Your title doesn't match your question. –  Chris Eagle Oct 26 '12 at 15:07
    
Why the word product in the title? –  Rudy the Reindeer Oct 26 '12 at 15:10
    
X is a countable product of discrete spaces Xi, where Xi={0,1} –  Ali Oct 26 '12 at 15:12
    
@MattN.: Ali may have intended to ask about $\{0,1\}^\omega$ and expressed it very badly. –  Brian M. Scott Oct 26 '12 at 15:12

1 Answer 1

HINT: Let $D=\{0,1\}$ with the discrete topology, for each $k\in\Bbb N$ let $D_k$ be a copy of $D$, and let $X=\prod_{k\in\Bbb N}D_k$.

For each $x\in X$ let $s(x)=\{k\in\Bbb N:x_k=1\}$, and let $A=\{x\in X:s(x)\text{ is finite}\}$; show that $A$ is a countable dense subset of $X$.

Added: Let $\Sigma$ be the set of finite sequences of $0$’s and $1$’s. For each $\sigma=\langle b_0,\dots,b_n\rangle\in\Sigma$ let $$B(\sigma)=\{x\in X:x_k=b_k\text{ for }k=0,\dots,n\}\;,$$ and let $\mathscr{B}=\{B(\sigma):\sigma\in\Sigma\}$; $\mathscr{B}$ is a base for the product topology on $X$, so to show that $A$ is dense in $X$, we need only show that $B\cap A\ne\varnothing$ for each $B\in\mathscr{B}$.

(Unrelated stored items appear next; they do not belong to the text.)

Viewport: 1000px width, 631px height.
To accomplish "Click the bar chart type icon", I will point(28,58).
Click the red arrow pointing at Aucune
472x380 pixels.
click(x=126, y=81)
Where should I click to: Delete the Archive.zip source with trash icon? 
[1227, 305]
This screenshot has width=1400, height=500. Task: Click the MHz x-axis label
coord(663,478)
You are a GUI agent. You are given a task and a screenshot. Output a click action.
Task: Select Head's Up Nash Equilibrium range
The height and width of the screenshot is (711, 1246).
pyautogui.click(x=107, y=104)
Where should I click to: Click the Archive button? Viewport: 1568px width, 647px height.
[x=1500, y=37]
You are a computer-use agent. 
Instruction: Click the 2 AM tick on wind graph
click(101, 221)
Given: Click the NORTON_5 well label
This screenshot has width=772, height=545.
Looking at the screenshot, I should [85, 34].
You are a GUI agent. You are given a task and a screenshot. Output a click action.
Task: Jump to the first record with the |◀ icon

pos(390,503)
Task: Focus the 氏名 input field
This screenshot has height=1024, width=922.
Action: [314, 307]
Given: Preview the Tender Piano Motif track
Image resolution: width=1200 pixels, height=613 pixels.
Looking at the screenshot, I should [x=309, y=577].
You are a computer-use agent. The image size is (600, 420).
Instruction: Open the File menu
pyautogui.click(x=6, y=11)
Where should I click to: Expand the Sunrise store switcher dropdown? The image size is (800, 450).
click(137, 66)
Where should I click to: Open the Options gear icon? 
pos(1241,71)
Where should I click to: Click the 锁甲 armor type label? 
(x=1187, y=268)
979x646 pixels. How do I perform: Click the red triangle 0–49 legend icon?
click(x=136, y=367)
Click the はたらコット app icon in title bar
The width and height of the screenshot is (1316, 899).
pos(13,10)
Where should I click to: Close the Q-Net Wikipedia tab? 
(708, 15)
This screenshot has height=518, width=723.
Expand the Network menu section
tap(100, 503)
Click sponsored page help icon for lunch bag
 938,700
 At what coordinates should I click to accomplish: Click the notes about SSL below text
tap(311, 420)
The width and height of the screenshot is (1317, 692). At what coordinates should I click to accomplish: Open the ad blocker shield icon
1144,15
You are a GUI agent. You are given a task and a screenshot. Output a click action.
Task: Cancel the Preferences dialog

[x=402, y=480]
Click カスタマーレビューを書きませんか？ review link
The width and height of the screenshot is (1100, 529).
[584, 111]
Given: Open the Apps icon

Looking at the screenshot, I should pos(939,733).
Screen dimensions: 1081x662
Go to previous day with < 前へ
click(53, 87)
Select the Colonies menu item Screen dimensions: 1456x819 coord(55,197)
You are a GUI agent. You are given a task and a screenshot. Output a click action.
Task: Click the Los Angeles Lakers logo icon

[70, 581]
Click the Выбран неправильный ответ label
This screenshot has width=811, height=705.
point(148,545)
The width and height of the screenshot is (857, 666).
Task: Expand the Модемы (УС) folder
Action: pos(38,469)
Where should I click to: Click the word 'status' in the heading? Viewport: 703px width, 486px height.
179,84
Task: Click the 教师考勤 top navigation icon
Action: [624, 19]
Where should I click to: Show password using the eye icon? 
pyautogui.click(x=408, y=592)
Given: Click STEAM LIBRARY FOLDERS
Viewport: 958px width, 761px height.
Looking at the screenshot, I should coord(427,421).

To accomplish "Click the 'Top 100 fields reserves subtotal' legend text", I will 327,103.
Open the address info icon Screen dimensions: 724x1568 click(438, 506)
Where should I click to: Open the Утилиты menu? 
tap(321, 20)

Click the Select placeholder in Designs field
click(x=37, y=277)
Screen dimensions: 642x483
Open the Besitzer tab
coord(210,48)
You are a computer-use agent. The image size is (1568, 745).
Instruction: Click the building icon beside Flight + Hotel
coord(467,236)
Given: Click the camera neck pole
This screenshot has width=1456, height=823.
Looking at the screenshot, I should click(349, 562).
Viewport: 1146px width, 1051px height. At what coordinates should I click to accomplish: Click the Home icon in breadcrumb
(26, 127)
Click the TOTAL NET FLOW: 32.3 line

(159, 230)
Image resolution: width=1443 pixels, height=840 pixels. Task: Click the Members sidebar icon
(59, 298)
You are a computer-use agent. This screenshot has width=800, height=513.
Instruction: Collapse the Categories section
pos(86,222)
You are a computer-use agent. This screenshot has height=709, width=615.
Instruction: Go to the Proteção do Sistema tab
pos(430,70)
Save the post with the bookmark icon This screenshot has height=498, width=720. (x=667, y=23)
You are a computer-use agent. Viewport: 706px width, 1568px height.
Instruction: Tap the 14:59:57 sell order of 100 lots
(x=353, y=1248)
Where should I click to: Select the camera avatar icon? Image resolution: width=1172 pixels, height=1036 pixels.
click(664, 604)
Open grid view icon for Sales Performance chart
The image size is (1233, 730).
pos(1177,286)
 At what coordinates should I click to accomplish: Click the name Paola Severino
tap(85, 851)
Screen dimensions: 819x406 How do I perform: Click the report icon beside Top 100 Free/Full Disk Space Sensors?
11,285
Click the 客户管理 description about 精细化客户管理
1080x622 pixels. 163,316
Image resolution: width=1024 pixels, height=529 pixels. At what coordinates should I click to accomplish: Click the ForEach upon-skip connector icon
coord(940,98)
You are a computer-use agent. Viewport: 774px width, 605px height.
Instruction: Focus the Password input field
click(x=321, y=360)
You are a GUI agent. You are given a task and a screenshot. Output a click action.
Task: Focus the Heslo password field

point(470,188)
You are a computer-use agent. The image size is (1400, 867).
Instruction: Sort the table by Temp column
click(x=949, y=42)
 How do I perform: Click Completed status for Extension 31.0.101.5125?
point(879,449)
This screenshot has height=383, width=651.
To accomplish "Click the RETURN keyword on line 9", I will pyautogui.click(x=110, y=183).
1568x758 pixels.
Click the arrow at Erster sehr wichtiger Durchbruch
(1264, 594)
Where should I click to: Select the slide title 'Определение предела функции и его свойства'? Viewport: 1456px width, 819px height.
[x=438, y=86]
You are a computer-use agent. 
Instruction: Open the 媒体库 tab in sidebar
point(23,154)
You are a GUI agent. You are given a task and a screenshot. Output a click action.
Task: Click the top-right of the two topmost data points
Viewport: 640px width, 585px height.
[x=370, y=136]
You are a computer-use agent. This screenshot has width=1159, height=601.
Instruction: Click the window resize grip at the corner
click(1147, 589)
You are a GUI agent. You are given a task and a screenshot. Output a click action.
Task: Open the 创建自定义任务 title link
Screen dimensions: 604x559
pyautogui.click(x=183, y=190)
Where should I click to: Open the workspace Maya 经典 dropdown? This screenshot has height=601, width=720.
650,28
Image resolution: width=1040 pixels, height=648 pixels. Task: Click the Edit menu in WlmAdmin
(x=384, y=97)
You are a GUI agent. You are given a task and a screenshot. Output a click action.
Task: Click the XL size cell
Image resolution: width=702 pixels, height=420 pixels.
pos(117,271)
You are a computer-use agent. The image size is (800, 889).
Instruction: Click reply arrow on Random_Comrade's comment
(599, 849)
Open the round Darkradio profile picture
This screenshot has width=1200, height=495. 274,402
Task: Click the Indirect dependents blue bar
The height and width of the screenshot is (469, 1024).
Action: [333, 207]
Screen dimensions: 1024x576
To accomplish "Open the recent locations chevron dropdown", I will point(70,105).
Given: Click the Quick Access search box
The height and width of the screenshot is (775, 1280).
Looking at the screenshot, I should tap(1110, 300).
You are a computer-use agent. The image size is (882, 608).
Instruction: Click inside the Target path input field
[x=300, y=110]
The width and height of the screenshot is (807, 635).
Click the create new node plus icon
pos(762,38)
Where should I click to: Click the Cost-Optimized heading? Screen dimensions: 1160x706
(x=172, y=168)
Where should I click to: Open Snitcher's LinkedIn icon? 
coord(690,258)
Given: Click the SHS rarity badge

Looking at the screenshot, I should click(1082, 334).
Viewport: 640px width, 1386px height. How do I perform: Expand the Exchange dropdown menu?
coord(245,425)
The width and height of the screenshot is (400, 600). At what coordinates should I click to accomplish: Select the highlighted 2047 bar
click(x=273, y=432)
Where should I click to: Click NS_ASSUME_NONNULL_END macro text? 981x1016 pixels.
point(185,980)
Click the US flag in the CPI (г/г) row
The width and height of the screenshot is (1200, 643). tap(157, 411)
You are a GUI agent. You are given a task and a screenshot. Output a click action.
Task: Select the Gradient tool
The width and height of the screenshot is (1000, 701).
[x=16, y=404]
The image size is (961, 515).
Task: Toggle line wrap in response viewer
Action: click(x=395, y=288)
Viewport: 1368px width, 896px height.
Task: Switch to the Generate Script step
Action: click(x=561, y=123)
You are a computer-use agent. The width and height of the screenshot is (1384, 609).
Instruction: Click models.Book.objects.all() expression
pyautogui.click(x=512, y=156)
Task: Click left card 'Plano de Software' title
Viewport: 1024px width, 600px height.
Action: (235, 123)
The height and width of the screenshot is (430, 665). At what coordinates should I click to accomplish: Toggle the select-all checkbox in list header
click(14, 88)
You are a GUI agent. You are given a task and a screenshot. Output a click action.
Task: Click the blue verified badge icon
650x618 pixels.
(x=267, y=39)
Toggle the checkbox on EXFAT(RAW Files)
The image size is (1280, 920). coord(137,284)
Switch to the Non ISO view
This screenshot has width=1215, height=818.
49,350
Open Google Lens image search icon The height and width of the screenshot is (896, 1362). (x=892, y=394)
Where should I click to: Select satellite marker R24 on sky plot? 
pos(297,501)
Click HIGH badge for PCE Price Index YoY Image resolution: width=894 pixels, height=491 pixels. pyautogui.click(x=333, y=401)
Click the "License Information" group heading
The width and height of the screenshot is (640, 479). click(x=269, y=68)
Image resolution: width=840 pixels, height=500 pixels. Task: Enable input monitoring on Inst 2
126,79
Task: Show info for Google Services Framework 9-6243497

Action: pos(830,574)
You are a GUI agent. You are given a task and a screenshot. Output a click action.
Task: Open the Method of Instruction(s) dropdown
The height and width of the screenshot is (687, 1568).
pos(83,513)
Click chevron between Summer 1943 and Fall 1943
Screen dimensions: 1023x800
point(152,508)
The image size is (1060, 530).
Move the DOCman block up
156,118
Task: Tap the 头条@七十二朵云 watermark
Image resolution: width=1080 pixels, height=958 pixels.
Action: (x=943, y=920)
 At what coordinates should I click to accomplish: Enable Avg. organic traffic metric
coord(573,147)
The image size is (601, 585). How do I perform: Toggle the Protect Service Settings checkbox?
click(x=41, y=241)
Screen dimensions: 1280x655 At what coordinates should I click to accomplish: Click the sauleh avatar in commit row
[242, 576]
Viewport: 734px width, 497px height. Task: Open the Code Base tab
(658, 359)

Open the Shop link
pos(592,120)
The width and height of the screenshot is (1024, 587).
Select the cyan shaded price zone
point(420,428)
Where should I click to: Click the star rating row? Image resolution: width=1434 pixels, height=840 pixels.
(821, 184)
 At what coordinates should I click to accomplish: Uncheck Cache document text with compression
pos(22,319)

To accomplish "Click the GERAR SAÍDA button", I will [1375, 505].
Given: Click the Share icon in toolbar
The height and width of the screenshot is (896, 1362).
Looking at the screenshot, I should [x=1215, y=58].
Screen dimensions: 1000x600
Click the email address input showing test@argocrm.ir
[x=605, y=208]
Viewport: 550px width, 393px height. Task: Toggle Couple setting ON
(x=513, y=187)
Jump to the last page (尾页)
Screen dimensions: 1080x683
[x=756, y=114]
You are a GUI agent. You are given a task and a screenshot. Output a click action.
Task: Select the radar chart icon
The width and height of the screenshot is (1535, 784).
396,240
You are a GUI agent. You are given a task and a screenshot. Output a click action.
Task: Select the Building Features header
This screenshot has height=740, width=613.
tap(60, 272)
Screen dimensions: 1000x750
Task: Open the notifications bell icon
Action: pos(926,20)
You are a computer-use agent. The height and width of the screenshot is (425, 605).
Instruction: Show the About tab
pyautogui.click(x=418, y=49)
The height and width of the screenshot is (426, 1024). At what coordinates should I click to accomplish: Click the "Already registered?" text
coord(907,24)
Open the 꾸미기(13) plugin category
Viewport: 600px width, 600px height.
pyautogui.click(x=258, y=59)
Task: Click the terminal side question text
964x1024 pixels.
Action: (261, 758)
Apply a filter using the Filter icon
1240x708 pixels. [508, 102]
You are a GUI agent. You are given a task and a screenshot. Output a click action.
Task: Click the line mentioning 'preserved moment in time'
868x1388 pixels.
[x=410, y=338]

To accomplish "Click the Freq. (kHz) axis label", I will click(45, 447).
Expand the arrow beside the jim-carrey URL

Fix $\sigma=\langle b_0,\dots,b_n\rangle\in\Sigma$, and let $F=\{k\le n:b_k=1\}$. Define a point $x\in X$ as follows: for each $k\in\Bbb N$,

$$x_k=\begin{cases} 1,&\text{if }k\in F\\ 0,&\text{otherwise}\;; \end{cases}$$

then $s(x)=F$, so $x\in A\cap B(\sigma)$, as desired.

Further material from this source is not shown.